Travelers have changed. The economy has changed. The once very profitable industry is now being weighed down by higher fuel prices, inflation, and the possibility of a recession. While consumers were aggressively spending on all things before the pandemic, they are increasingly reining it in. This foreshadows lower traffic, lower demand, and lower profits for Air Canada.
But maybe things are changing for the better. Air Canada is operating at 79% of 2019 capacity, yet it has recovered to 94% of 2019 revenue. Air Canada’s operating margin in the quarter was 12.1%. This is a strong showing and it reflects a few things. Firstly, Air Canada handled the more than 80% rise in fuel cost really well. It also reflects the popularity of Air Canada’s new premium offering. This premium offering includes a larger seat, extra legroom, and a larger screen.
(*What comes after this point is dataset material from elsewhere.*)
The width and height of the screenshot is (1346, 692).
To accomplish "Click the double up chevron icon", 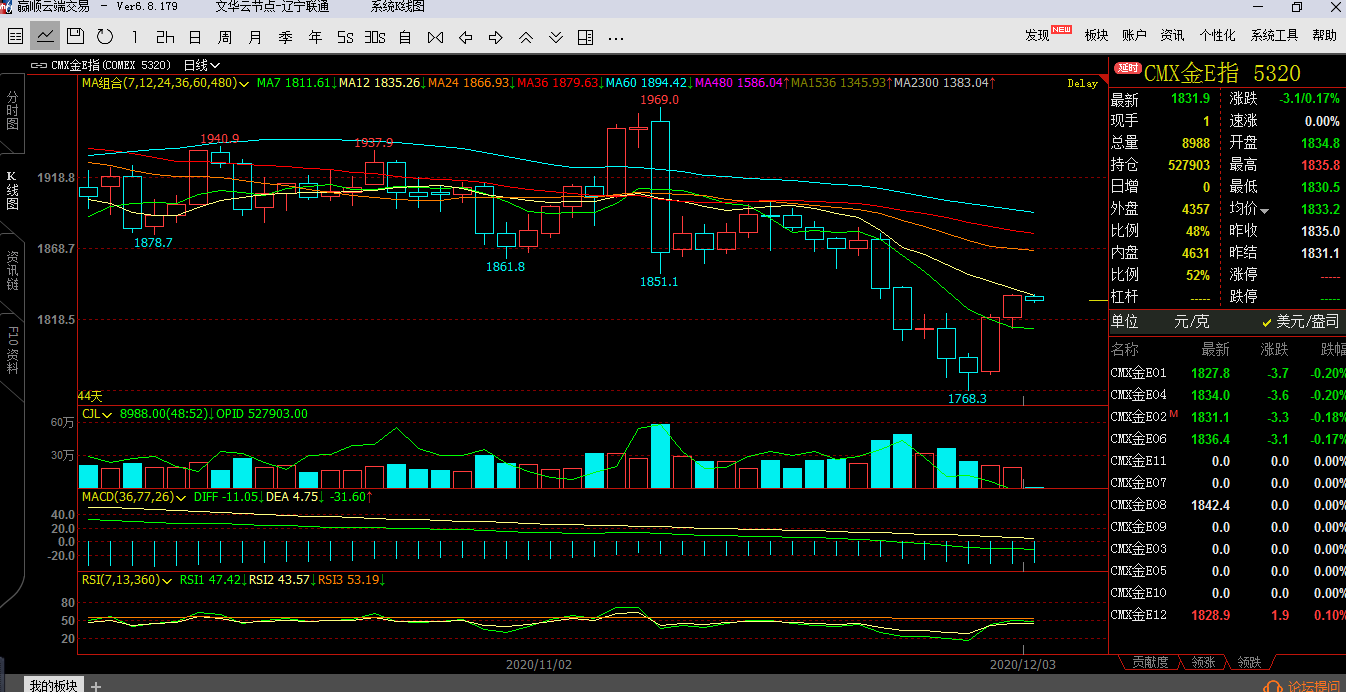I will (x=525, y=37).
Maybe the pre-pandemic ways were never sustainable.
Yet Air Canada’s stock price continues to disappoint
In October, Air Canada’s stock price has risen almost 13%. This is a good performance, but considering that it’s down 25% in the last year, it leaves me with some questions. If, in fact, investors believed in Air Canada’s recovery, would the stock not have risen more after its strong third-quarter results?
Back in 2019, Air Canada stock was closing in on $50 toward the end of the year. It was climbing full steam ahead, as the airliner was benefitting from record demand and low fuel prices. Today, Air Canada’s stock price is trading at less than half this level. While the business is arguably shaping up to be stronger than it was pre-pandemic, the macro-economic environment is a real thorn in Air Canada’s side. The global economy is at risk, as interest rates and inflation are both going in the wrong direction. This will absolutely be felt by the consumer, and as this happens, we will see discretionary expenditures, such as travel expenditures, fall.
So, I think we’ll have to wait a little longer before the good times return to Air Canada stock.
Business travel may not get back to pre-pandemic levels anytime soon: Some say not before 2026
Business travel was always the driving force for Air Canada’s revenue and profits. It was the booming segment of the travel industry that showed resilience and predictability. Today, this is no longer the case.
While leisure travel has been coming back with a vengeance this year, business travel is lagging behind. Have companies reconsidered their propensity for travel? Are they making the necessary decision to cut back because of the looming economic pain? Probably.
In the same vein, consumers are also struggling with the macro-economic environment. This has translated into many travelers combining business trips with personal trips, effectively reducing total trips. The bottom line is that the general feeling in the market is favouring thriftiness. It can be expected to hold back Air Canada stock, as the airliner stages its recovery.